_Text passage_
[START]

Gorji and Ranjbar [80] measured the zeta potential of three different types of materials (Ag NPs, Fe₃O₄ NPs, and graphite) in water and found that the graphite/water exhibited the highest value of 45.1 mV compared to 41.3 mV and 38.7 mV for Fe₃O₄/water and Ag NPs/water, respectively, all at a pH of 9.5–10. Coating Ag NPs with SiO₂ and then dispersing them in water to form Ag NPs@SiO₂/water NFs resulted in better stability when compared with uncoated Ag NPs in the same base fluid, which exhibited poor stability under both heating and UV radiation cycles [83]. Kimpton et al. [62] investigated the stability of both Ag NPs/water with and without coating with SiO₂. They monitored the stability of both NFs over three weeks of ambient storage, as well as under exposure for a period of two weeks to simulated and natural solar radiation, the latter during the first half of June 2018 in the UK. As shown in Figure 9, they assessed the impacts of destabilization factors by studying the UV–Vis spectra and the morphology of the particles via transmission electron microscopy (TEM). Their results revealed a lot of interesting points when comparing bare Ag NPs and SiO₂-coated Ag NPs, as well as differences due to the use of simulated and natural light. For instance, SiO₂-coated Ag NPs showed less stability than the uncoated Ag NPs, as the former showed a higher reduction and position shifting in the absorption peak after ambient dark storage and upon exposure to simulated light. This lack of stability was explained by the changes in the morphology of the SiO2@Ag NPs samples verified by TEM. They found a reduction in the size of Ag NPs inside SiO₂ shells by about 10 nm suggesting that the silver was being etched inside the coating. In addition, they found degradation of the SiO₂ shell, since it had reduced in size, and some Ag NPs were found no longer coated. Based on these results, they carried out further modifications by using thicker SiO₂ coatings to improve stability. However, they found that increasing the coating thickness accelerated the change in morphology of Ag NPs under exposure to light. On the other side, exposure to natural sunlight revealed similar results to that obtained under exposure to simulated light in terms of the shift of the absorbance peak position, but different in the reduction in the peak values. They attributed this to a faster change in the morphology of the particles.

Zheng et al. [79] studied the dispersion stability of CTAB surfactant-based NFs of CNT/water and CNT–TiN/water over ambient storage of one week. At different mass fractions of up to 30 ppm, they found no precipitation after the one-week test, and to confirm this, they recorded the time-dependent absorbance spectra of the single- and multicomponent NFs. At low concentrations, they found overlapping in the spectra between the as-prepared samples and the same samples after seven days, while samples with higher concentrations exhibited some changes in absorbance.

[END]

_Tasks for this exercise_
A: List every bracketed reference number cited in the nanofluid stability passage, in the order they appear.
B: From the nanofluid stability passage, reproduce the part that opens with the words "Zheng et al." and closes with "changes in absorbance.".
C: Carry the nanofluid stability passage forward from its final sentence.
The entries that come next have no connection to the nanofluid stability passage.

_Supplied information_
[START]

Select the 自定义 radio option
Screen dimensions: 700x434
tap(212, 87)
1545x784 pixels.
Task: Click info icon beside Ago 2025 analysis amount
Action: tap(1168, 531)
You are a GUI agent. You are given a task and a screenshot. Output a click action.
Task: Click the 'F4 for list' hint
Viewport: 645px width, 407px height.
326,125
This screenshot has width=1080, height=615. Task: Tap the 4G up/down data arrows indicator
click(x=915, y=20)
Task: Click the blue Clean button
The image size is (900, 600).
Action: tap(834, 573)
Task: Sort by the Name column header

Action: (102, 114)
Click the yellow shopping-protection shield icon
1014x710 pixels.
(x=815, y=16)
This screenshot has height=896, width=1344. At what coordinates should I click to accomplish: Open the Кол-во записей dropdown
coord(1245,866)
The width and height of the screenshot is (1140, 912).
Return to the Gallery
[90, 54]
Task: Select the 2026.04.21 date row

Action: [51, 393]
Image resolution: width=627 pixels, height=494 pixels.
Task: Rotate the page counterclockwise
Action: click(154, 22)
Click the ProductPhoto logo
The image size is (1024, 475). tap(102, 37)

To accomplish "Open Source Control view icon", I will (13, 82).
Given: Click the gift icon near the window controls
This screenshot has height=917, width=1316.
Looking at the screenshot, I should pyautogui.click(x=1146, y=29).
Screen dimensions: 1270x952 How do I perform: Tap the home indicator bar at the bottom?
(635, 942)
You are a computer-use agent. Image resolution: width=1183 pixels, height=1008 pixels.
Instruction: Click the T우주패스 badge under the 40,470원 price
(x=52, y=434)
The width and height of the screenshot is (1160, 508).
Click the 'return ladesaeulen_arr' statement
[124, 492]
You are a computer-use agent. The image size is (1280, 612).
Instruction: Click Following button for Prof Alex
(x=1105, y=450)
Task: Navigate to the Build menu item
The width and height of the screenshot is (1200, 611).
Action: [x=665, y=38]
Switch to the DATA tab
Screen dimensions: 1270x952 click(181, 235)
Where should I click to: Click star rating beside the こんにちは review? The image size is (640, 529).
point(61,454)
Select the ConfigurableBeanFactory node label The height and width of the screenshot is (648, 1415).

[END]

_Answers for the tasks_
A: [80], [83], [62], [79]

B:
Zheng et al. [79] studied the dispersion stability of CTAB surfactant-based NFs of CNT/water and CNT–TiN/water over ambient storage of one week. At different mass fractions of up to 30 ppm, they found no precipitation after the one-week test, and to confirm this, they recorded the time-dependent absorbance spectra of the single- and multicomponent NFs. At low concentrations, they found overlapping in the spectra between the as-prepared samples and the same samples after seven days, while samples with higher concentrations exhibited some changes in absorbance.

C:
Chen et al. [68] found that CQDs/PEG-200 prepared by microwave heating are stable over 30 days of ambient storage. They observed light sedimentation from optical images and very small changes in transmittance spectra. GO/water–EG NFs with GO of 0.06 wt% were irradiated with an ultraviolet lamp for 240–615 s to obtain a series of GO//water–EG NFs [88]. For comparison purposes, a reduced GO/water NF was also prepared at 0.02 wt% using PVP surfactant followed by UV irradiation for 340 s. After two months of ambient storage, GO/water–EG NFs obtained under irradiation durations of ≤465 s exhibited no sedimentation, while some sediments were observed at longer duration. When the temperature changed from 30 °C to 70 °C, GO/water–EG NFs at 0.06 wt% showed an increase in zeta potential, while the water-based GO NFs at 0.02 wt% showed the opposite, highlighting the effect of the base fluid used on the stability of NFs.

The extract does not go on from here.